Description of the task – Pick out and copy every line in the lines below that contains the word "height", matching case exactly.

** start of The records **

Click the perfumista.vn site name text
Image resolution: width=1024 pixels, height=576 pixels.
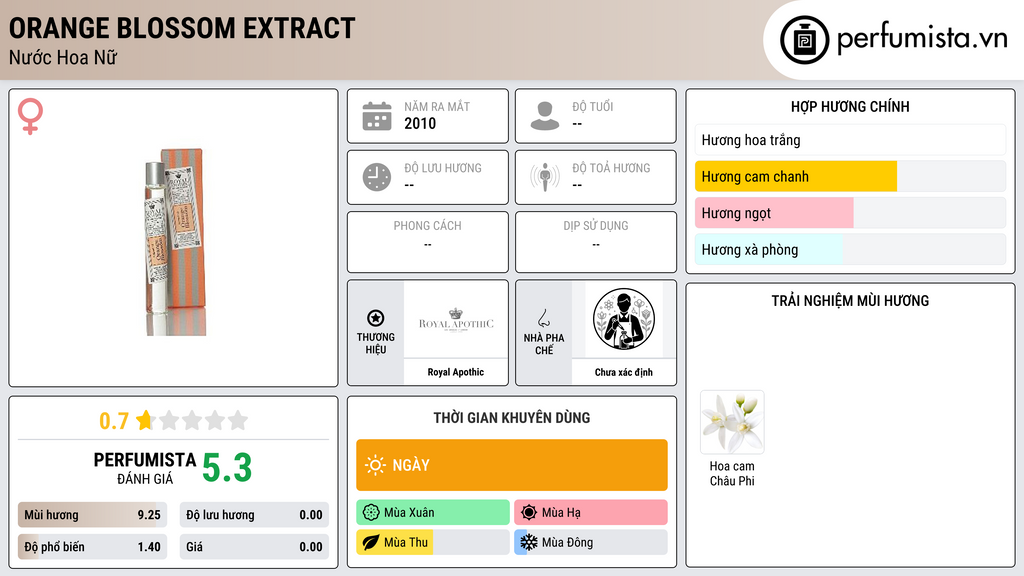[922, 38]
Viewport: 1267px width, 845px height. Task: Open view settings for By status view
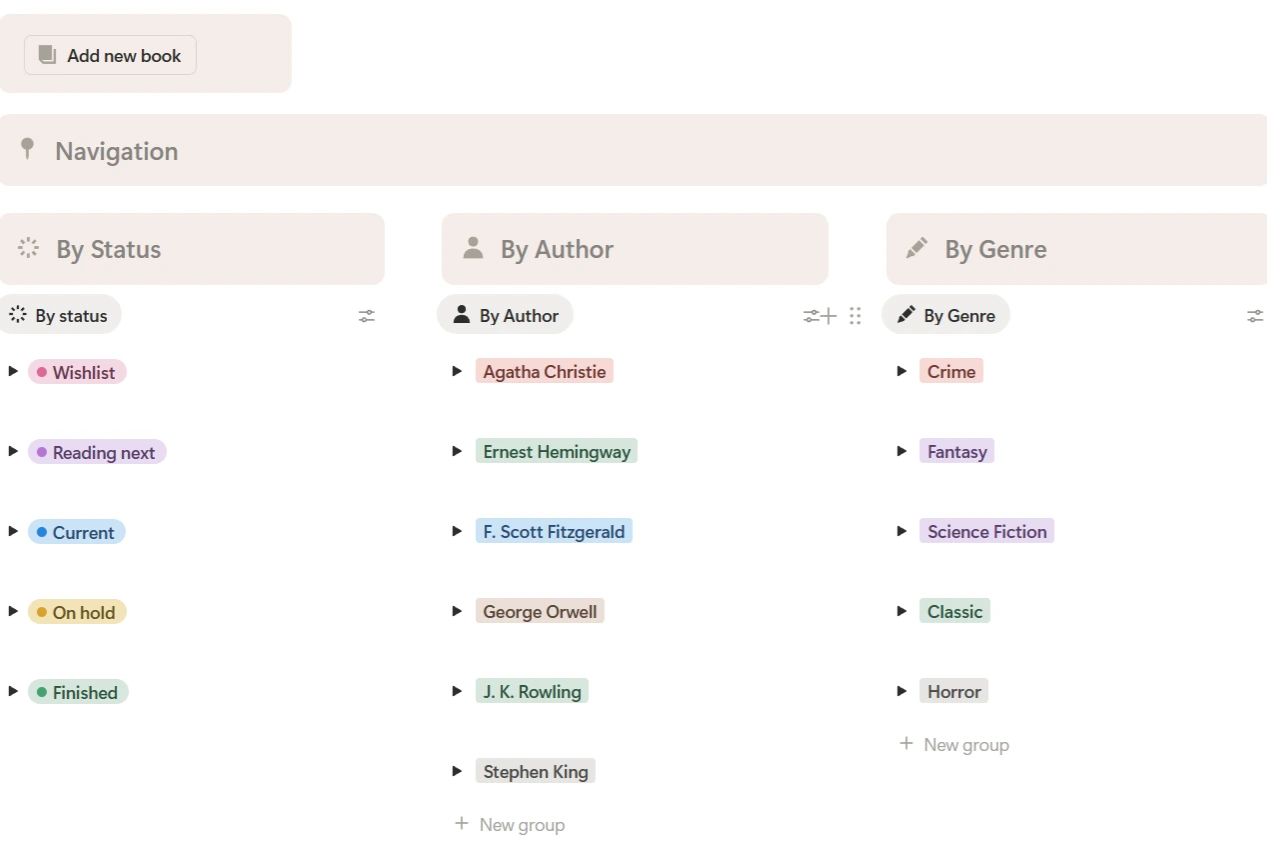[x=367, y=316]
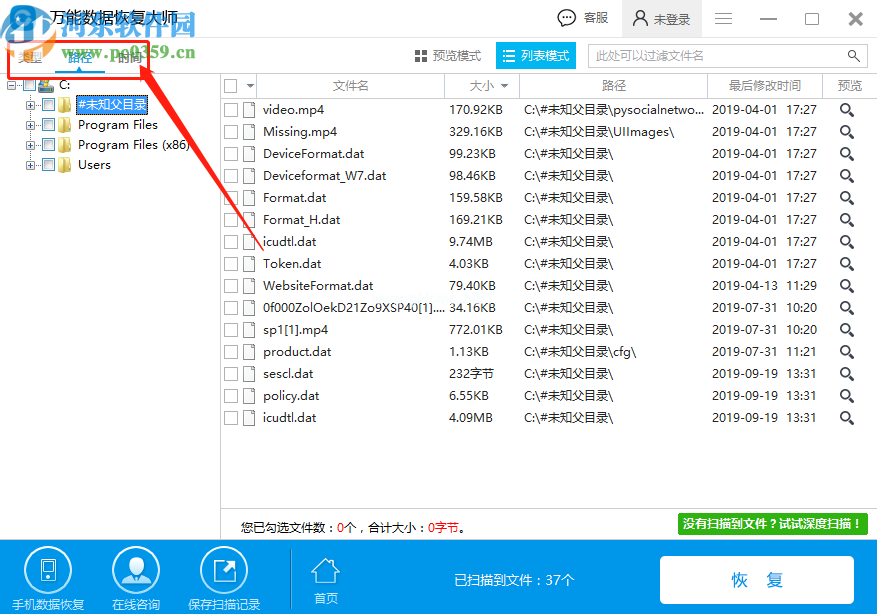Preview icudtl.dat 9.74MB with magnifier
Image resolution: width=877 pixels, height=614 pixels.
coord(846,242)
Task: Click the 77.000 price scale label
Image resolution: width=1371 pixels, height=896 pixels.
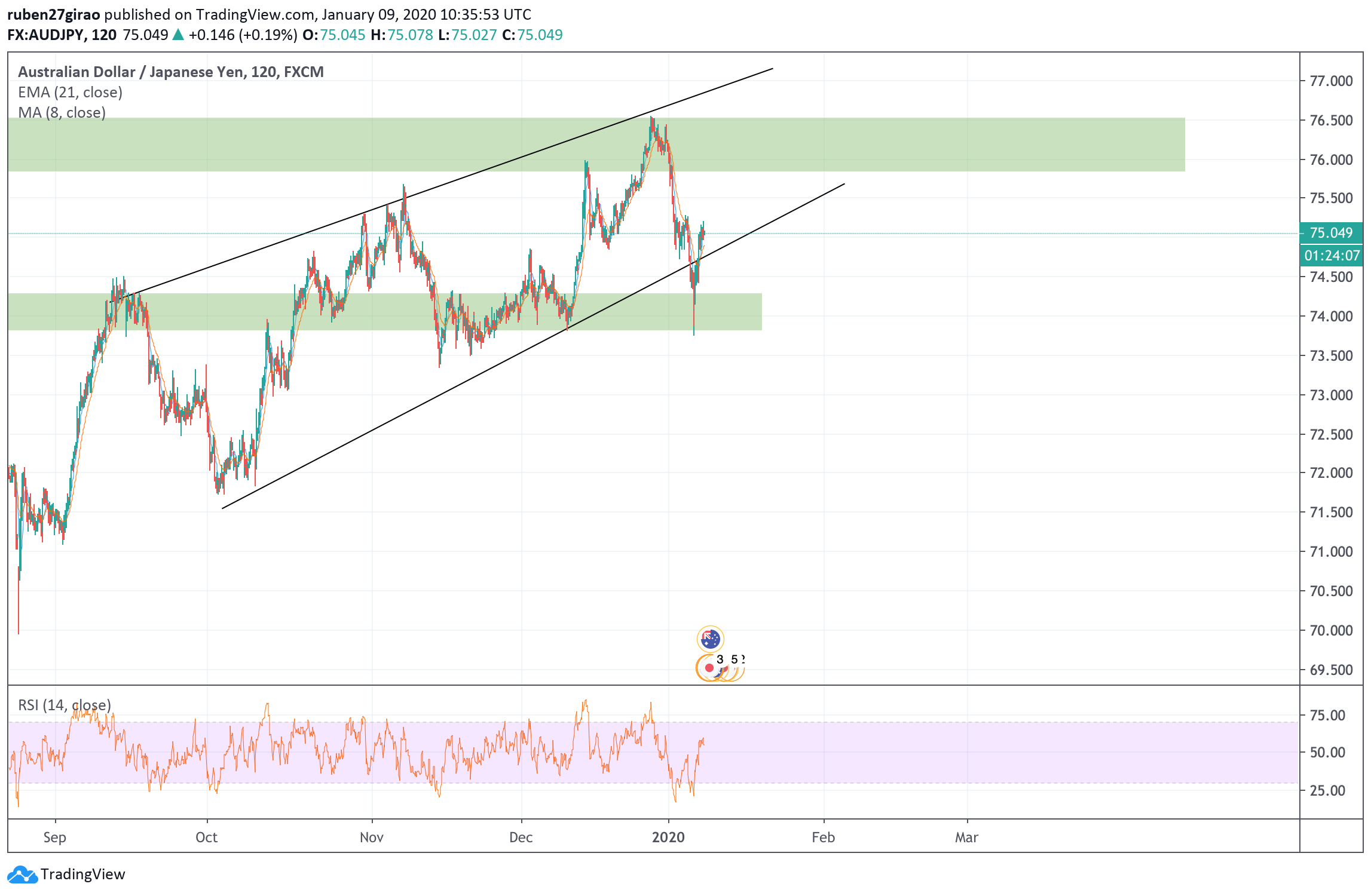Action: [x=1330, y=81]
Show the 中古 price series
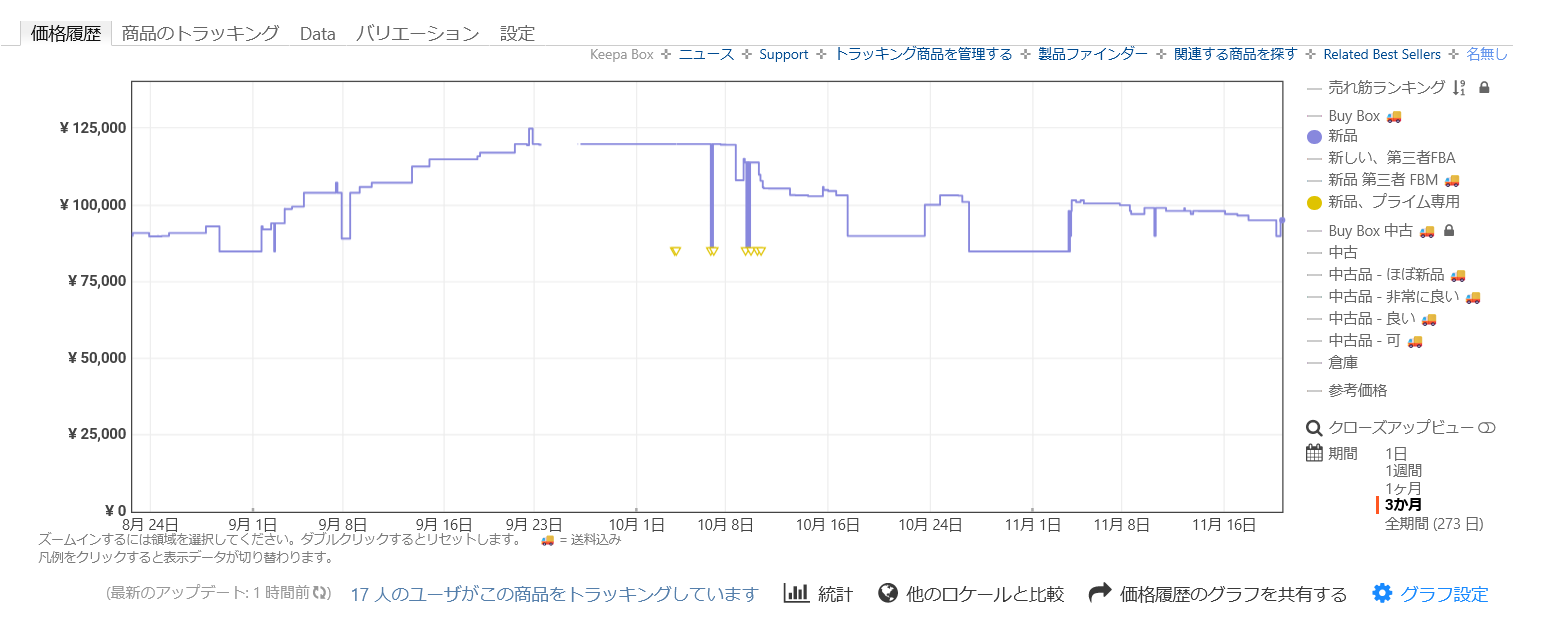 [x=1342, y=253]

** end of The records **

Written solution –
Image resolution: width=1024 pixels, height=576 pixels.
Viewport: 1267px width, 845px height. Task: Open view settings for By status view
Image resolution: width=877 pixels, height=614 pixels.
Image resolution: width=1371 pixels, height=896 pixels.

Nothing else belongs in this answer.